**Your tasks:**
(1) Name every island nation mentioned in the passage about Fairtrade banana farmers.
(2) Extend the account of the Fairtrade banana farmers in St Vincent, starting after its last sentence.

**Exercise passage:**

The Fairtrade staff are tearing their hair out, wondering what to do. The problem is, the farmers’ organisations don’t yet have control the buying and selling process - it is a state-owned banana company that manages all of this at present. But, as one farmer telephones to say, if they don’t get paid for their crop, then how can they afford to pay their workers in order to harvest in this week’s crop? Then another farmer calls to say not only is the banana company not paying out this week, they haven’t delivered any boxes to his local depot, so that the farmers can pack the next one.

The irony is that after years of lobbying and negotiation, the three National Fair Trade Organisations of St Vincent, St Lucia and Dominica (working together in WINFA) last year won the right to sell their Fairtrade bananas directly to WIBDECO, the exporting company, instead of via separately run banana companies. The vision is that this will be more efficient, help to reduce unnecessary overheads, and most crucially provide greater transparency and more control for farmers over their own destiny. In Dominica and St Lucia this process is already underway, but in St Vincent, it’s been held back whilst the Government passed a parliamentary bill to legalise the new arrangement and wind down the old state banana company, effectively cutting that link out of the chain. This bill passed in February 2009, but the actual transition has continued to drag out. So whilst Dominica celebrates its first year of more direct trading, the Vincentian farmers are frustrated. Compounding matters, and causing today’s payment problems, it appears that, instead of the workers were suddenly informed two days ago that their jobs finish in less than a week. Furthermore the redundancy package being offered to workers does not reflect what is in their collective bargaining agreement. So today the workers have gone on strike, and there’s no-one to pay the farmers. “We had all hoped for a smooth and clear transition,” says Ellisia sadly, “but it’s looking like that. I have a lot of sympathy for the workers, they should get what is their right, but when their actions also threaten the very livelihoods of the farmers, then I can’t agree with that.”

**Input data:**
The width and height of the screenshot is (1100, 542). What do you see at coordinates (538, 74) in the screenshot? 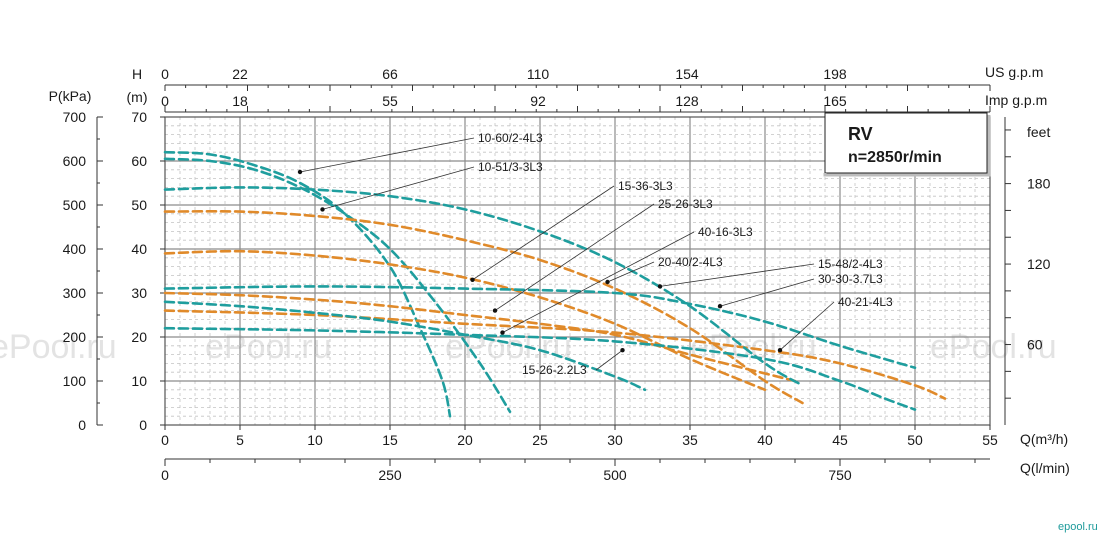
I see `usgpm-tick-label: 110` at bounding box center [538, 74].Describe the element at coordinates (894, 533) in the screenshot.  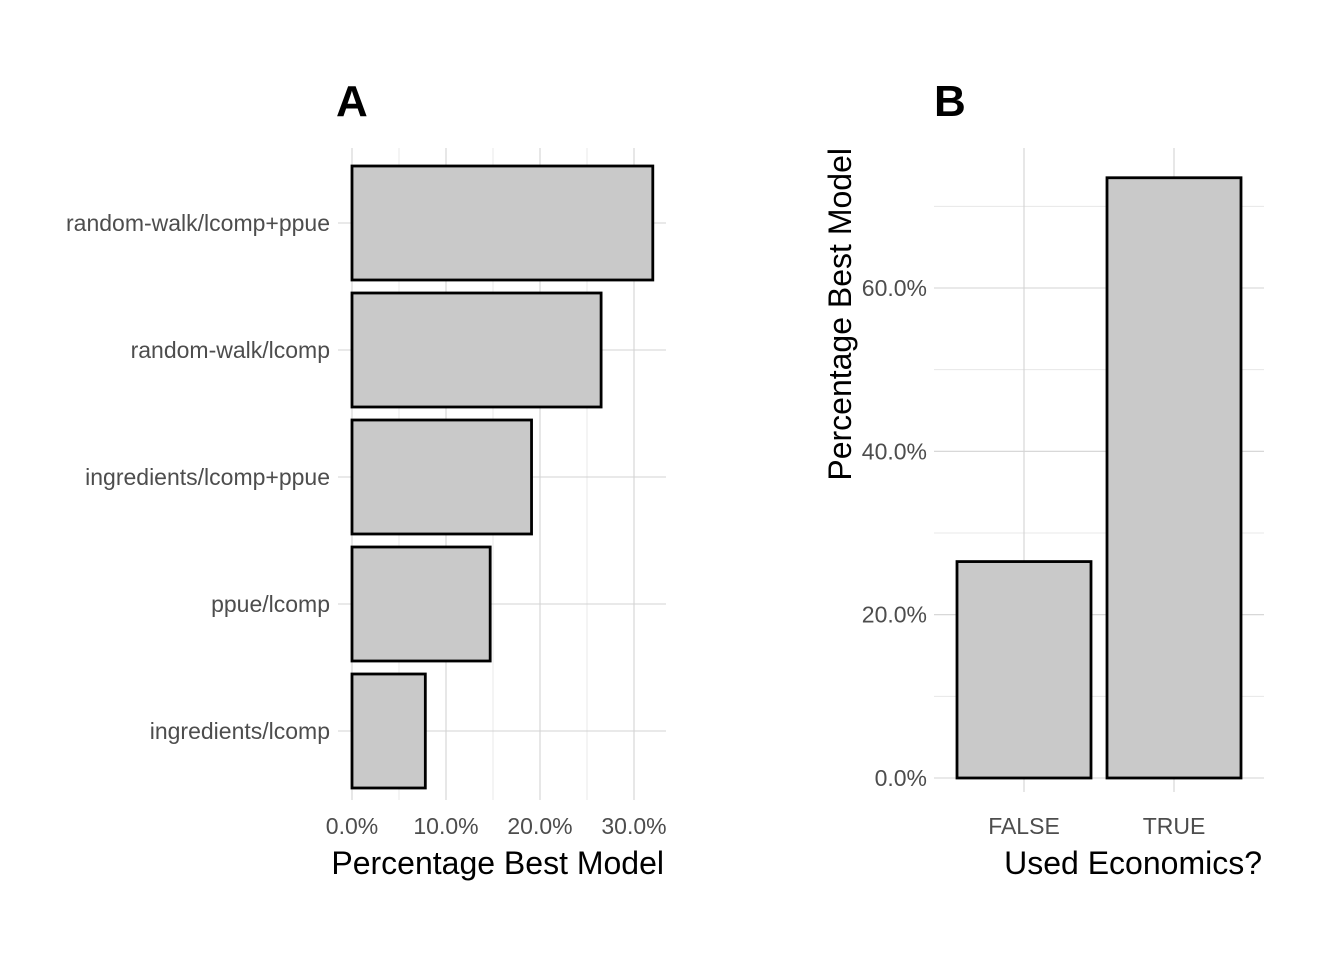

**Answers to the problems:**
(1) St Vincent, St Lucia, Dominica

(2)
Supply chains are incredibly fragile. If one link in the chain breaks, the whole chain is broken. The farmers have painstakingly nurtured and delivered their fruit, and they should be paid what they’re owed. The Vincentian Ministry of Agriculture has confirmed that the Fair Trade Organisation will technically take over the work of the old banana company on 1 June - next Tuesday - including the trucking, the agricultural extension work and, crucially the payments to the farmers. Back in their offices, the staff of WINFA and the Fair Trade Organisation are frustrated but resolute - from next week onwards, they say, things will start to be different. As their counterparts in Dominica have already shown, farmers CAN do it for themselves.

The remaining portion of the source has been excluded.